[EXERCISE DIRECTIONS]
Starting at the line that contains "Viewport: 1524px width, 606px height." and ending at the last of the items, rewrite those lines with "sidebar" swapped for "side menu" and nothing else altered. Omit the pictures.

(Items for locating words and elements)
** Begin **

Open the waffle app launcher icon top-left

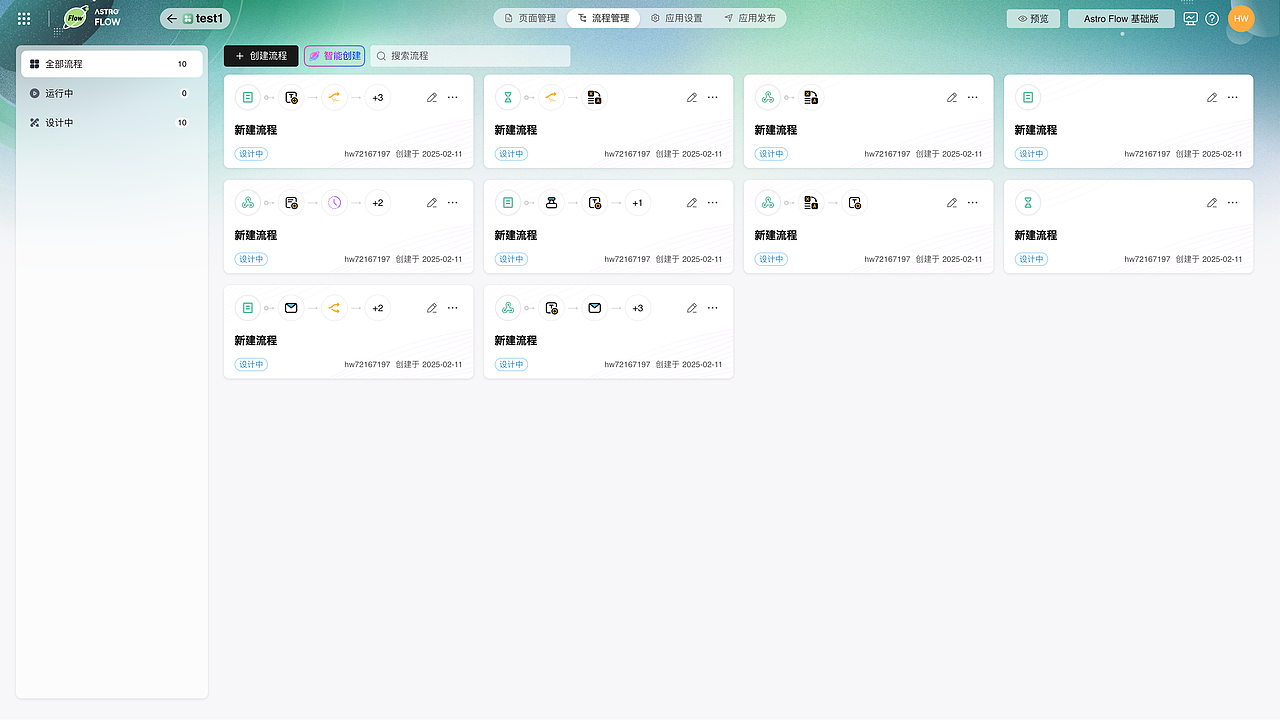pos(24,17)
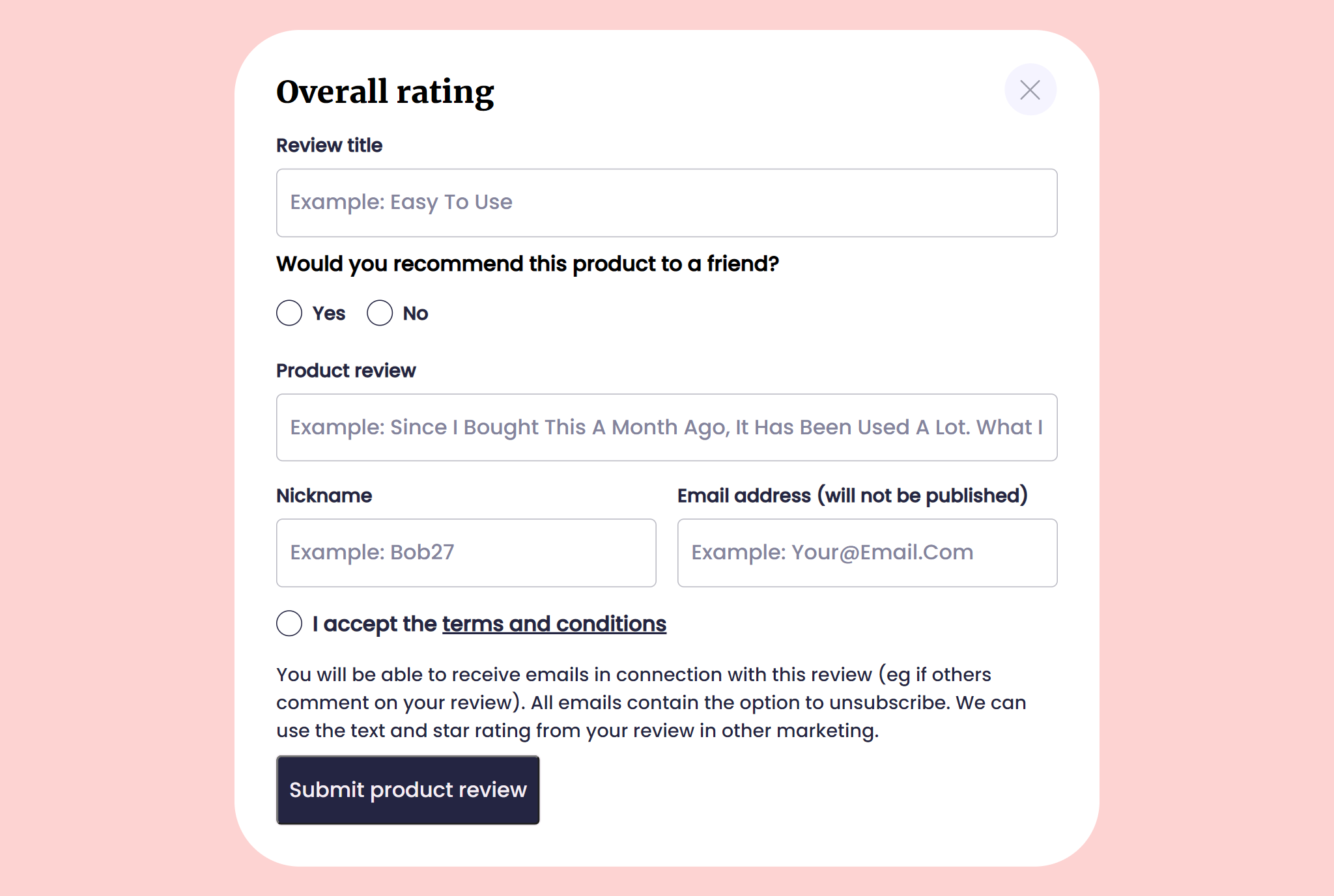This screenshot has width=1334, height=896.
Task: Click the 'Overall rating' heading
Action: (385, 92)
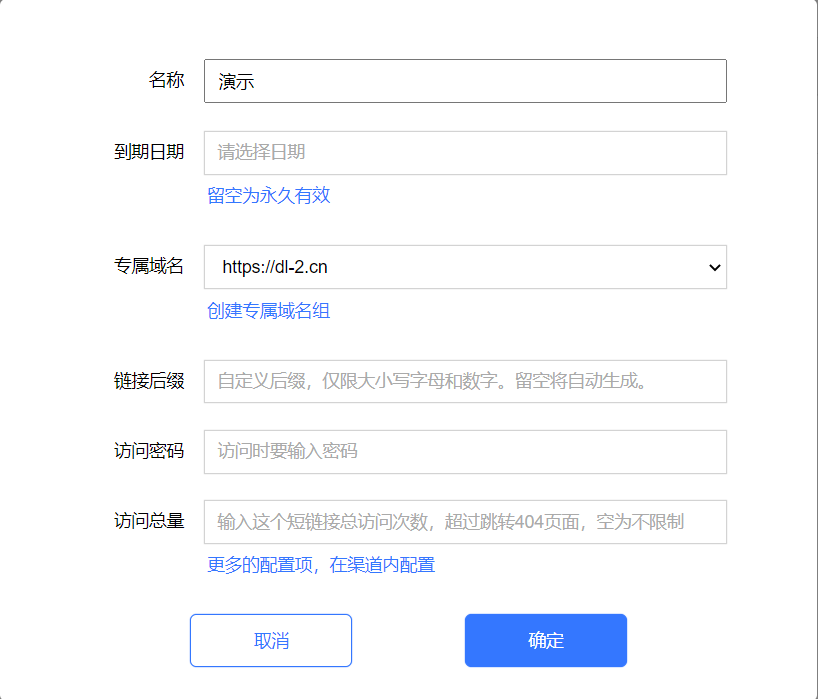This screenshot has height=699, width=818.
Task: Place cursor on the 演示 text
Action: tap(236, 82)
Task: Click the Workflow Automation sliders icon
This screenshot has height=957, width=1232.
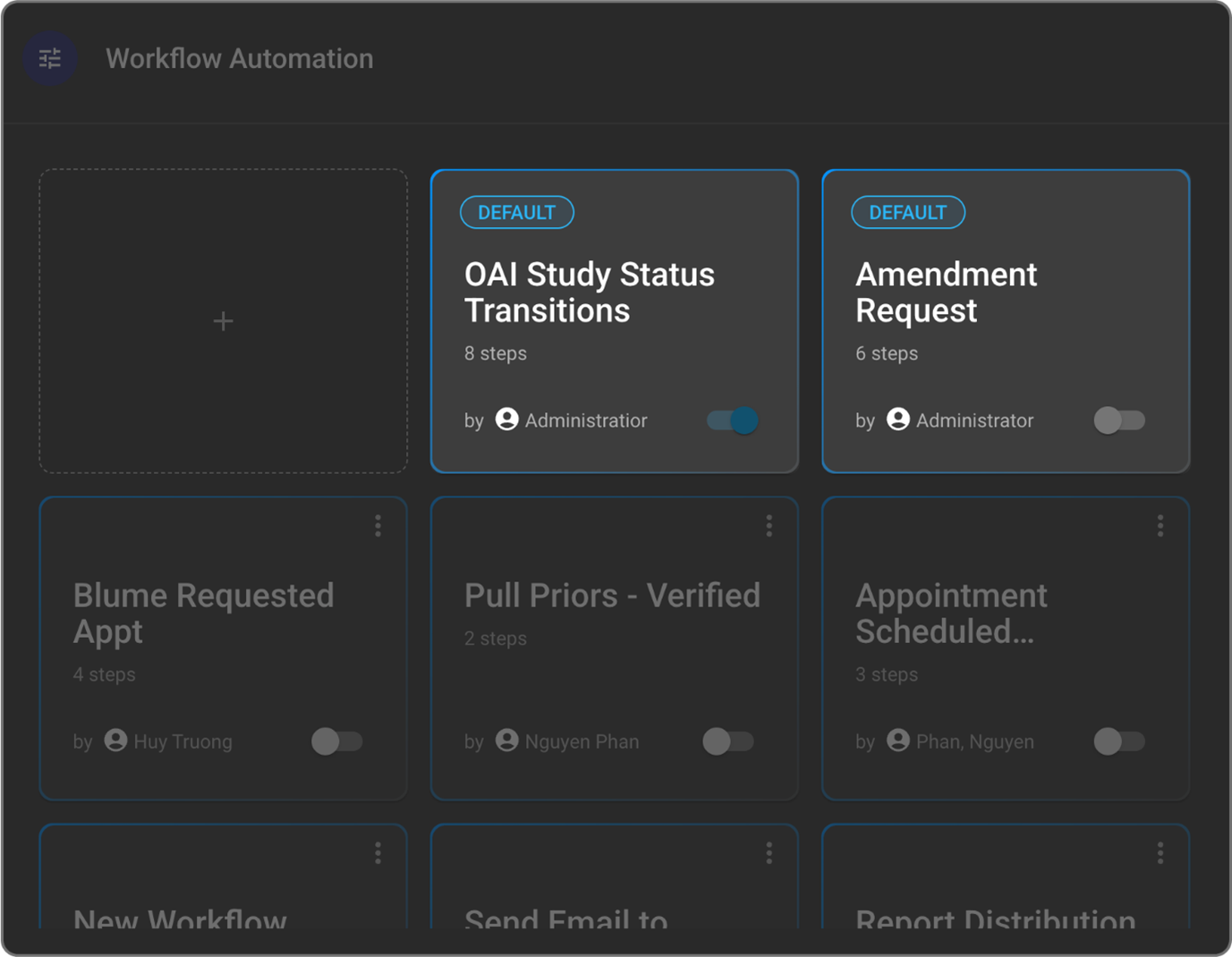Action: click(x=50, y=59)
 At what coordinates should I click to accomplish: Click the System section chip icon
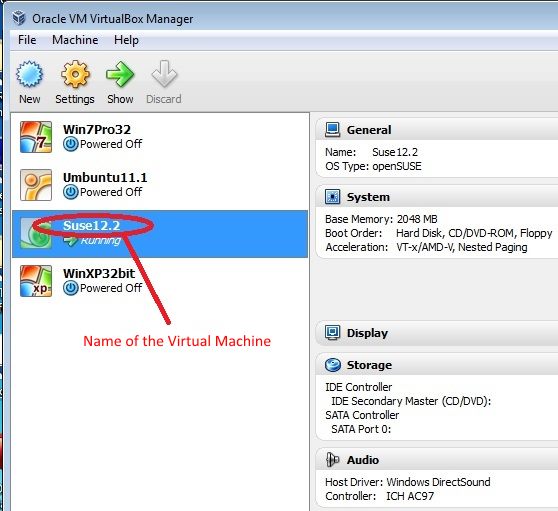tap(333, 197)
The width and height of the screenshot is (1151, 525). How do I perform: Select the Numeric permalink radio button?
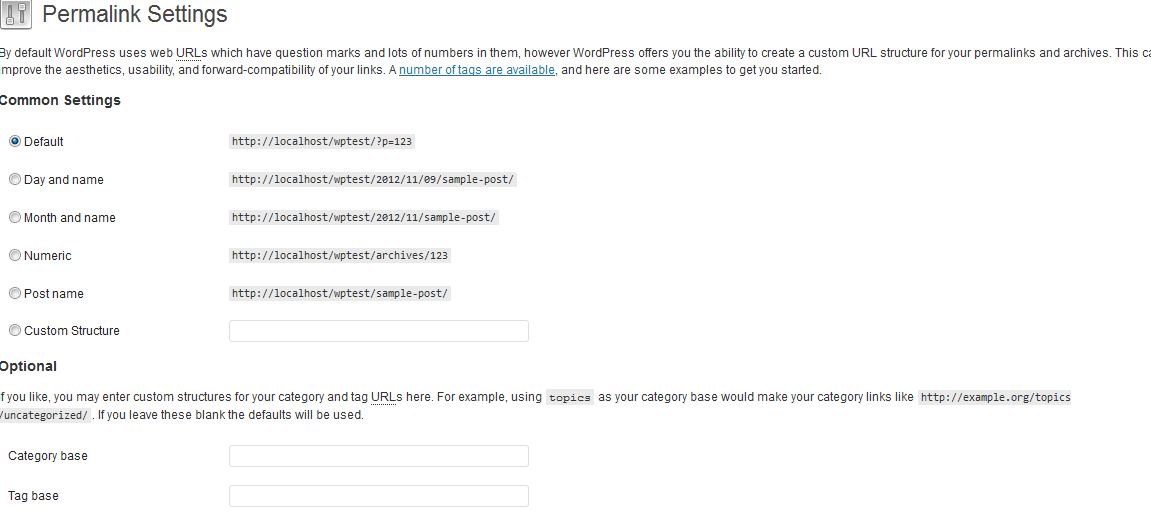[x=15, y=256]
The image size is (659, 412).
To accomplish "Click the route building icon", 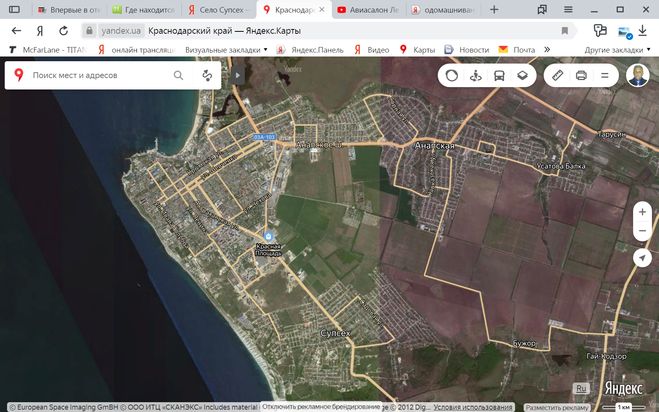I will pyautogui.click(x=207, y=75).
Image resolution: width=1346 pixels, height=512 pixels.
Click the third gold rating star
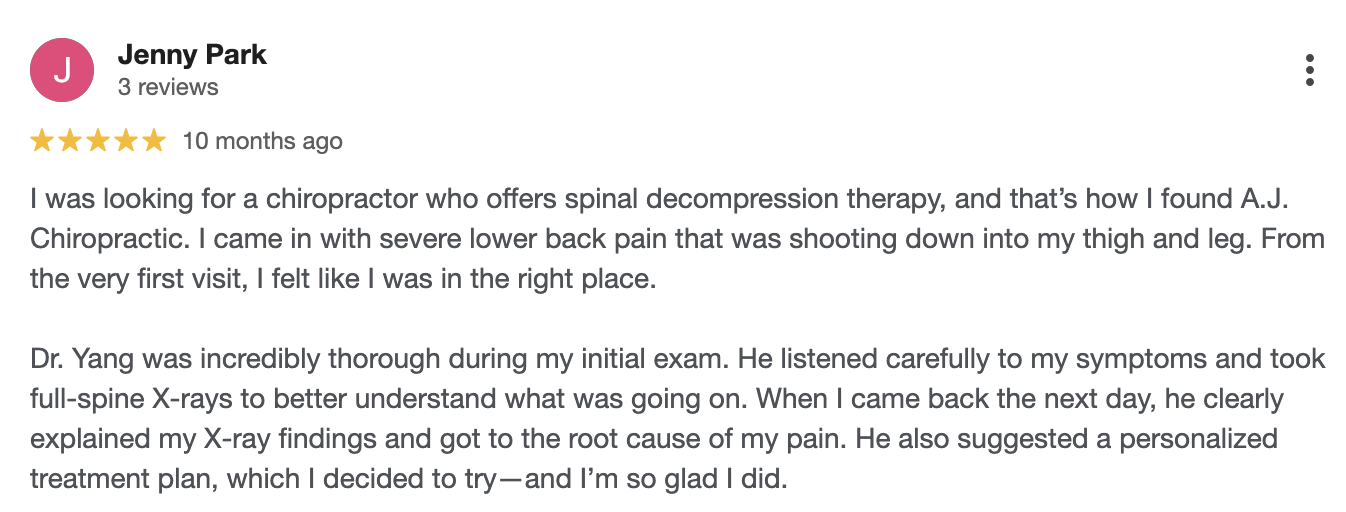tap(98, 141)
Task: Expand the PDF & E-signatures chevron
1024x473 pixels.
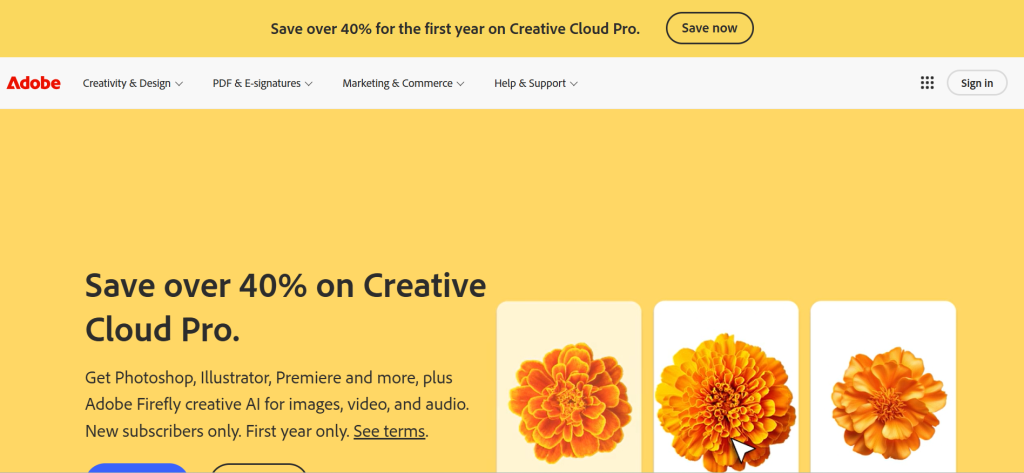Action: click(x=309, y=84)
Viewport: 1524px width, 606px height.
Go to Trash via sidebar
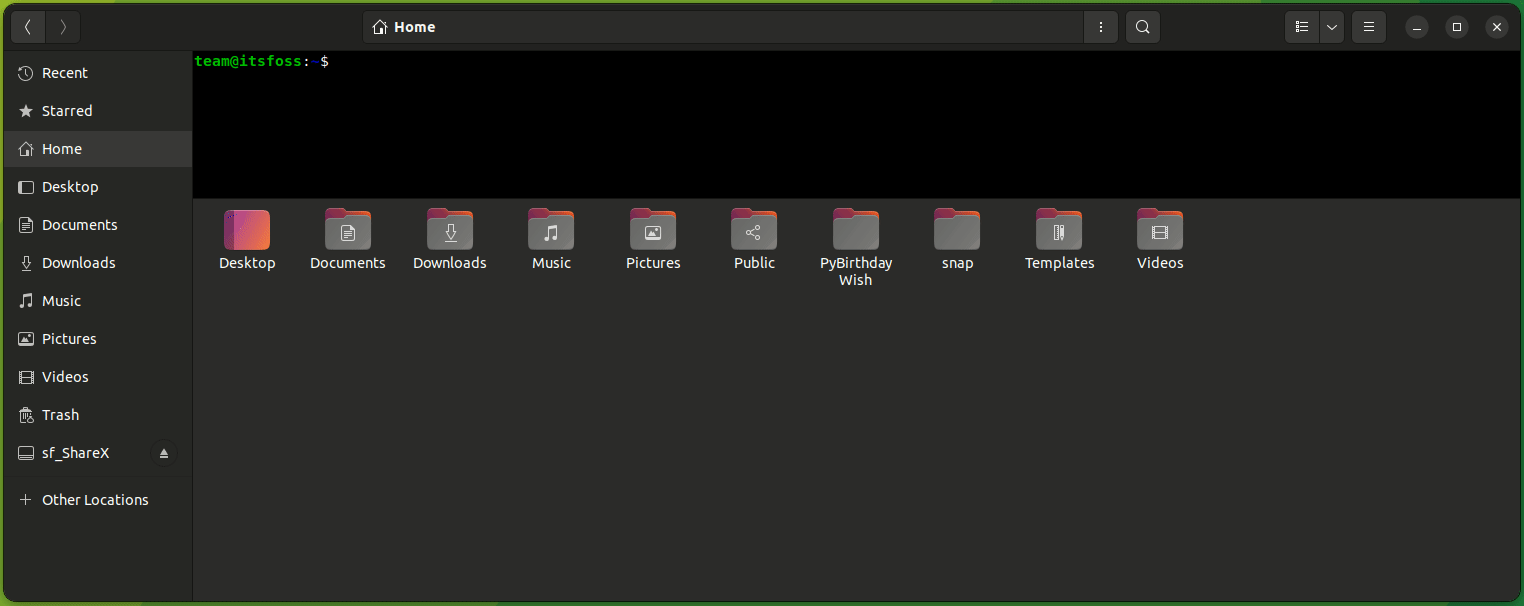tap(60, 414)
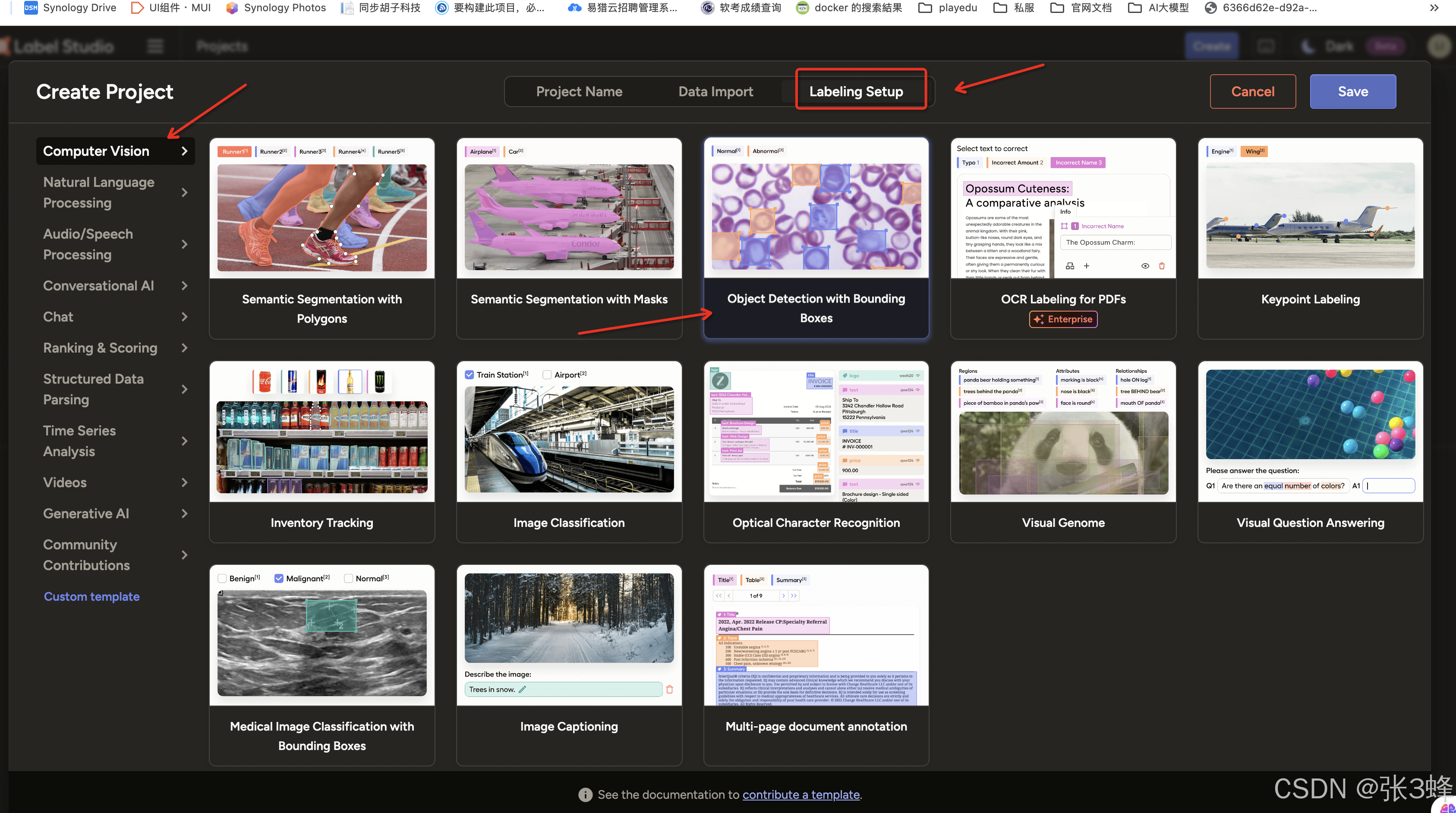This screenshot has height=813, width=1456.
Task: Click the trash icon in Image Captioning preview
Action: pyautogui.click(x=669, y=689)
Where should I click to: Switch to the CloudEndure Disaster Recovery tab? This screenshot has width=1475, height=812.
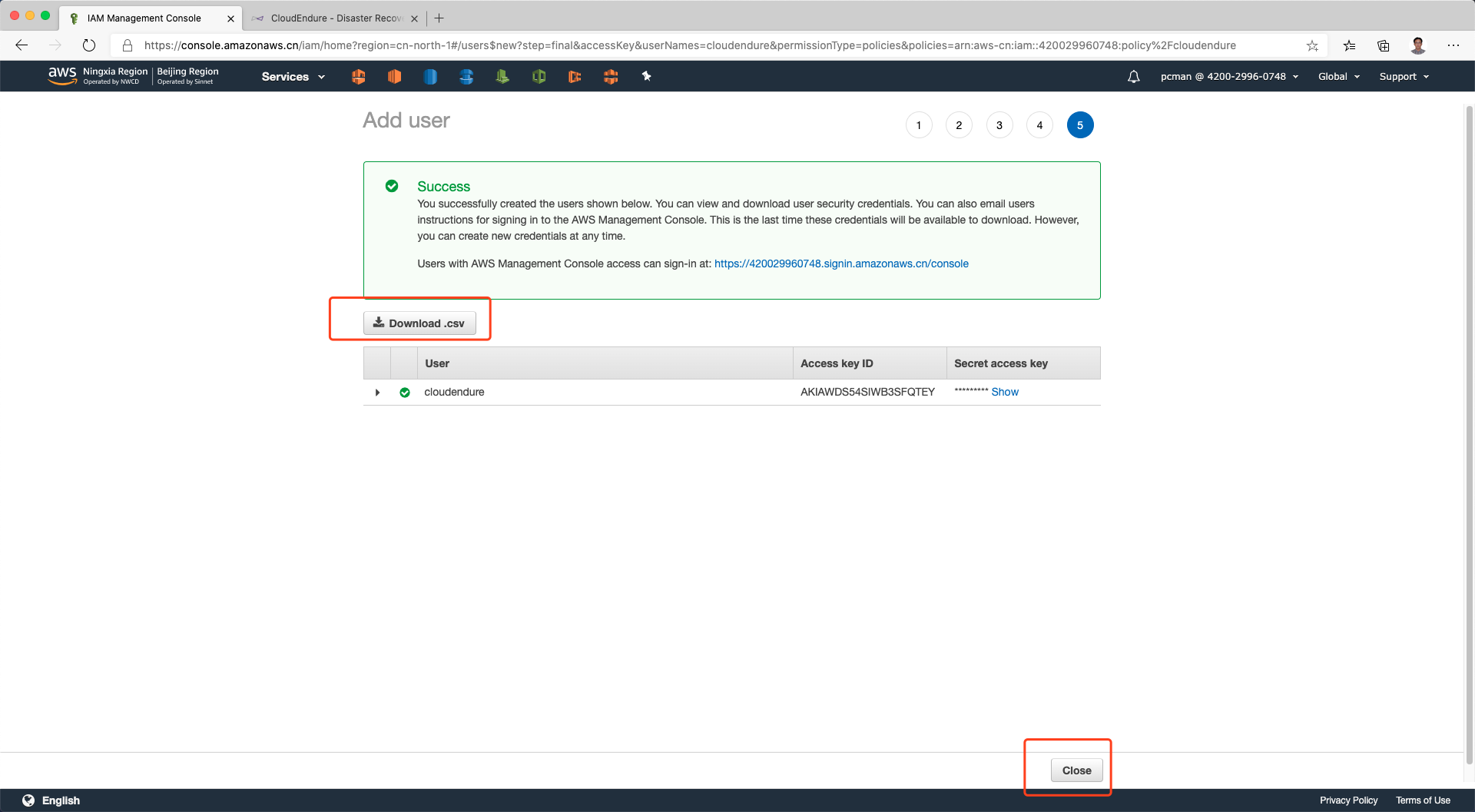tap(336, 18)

** End **

[OUTPUT FOR THIS TASK]
Viewport: 1524px width, 606px height.
Go to Trash via side menu
tap(60, 414)
This screenshot has height=813, width=1456.
Task: Click the trash icon in Image Captioning preview
Action: pyautogui.click(x=669, y=689)
Where should I click to: Switch to the CloudEndure Disaster Recovery tab? This screenshot has width=1475, height=812.
tap(336, 18)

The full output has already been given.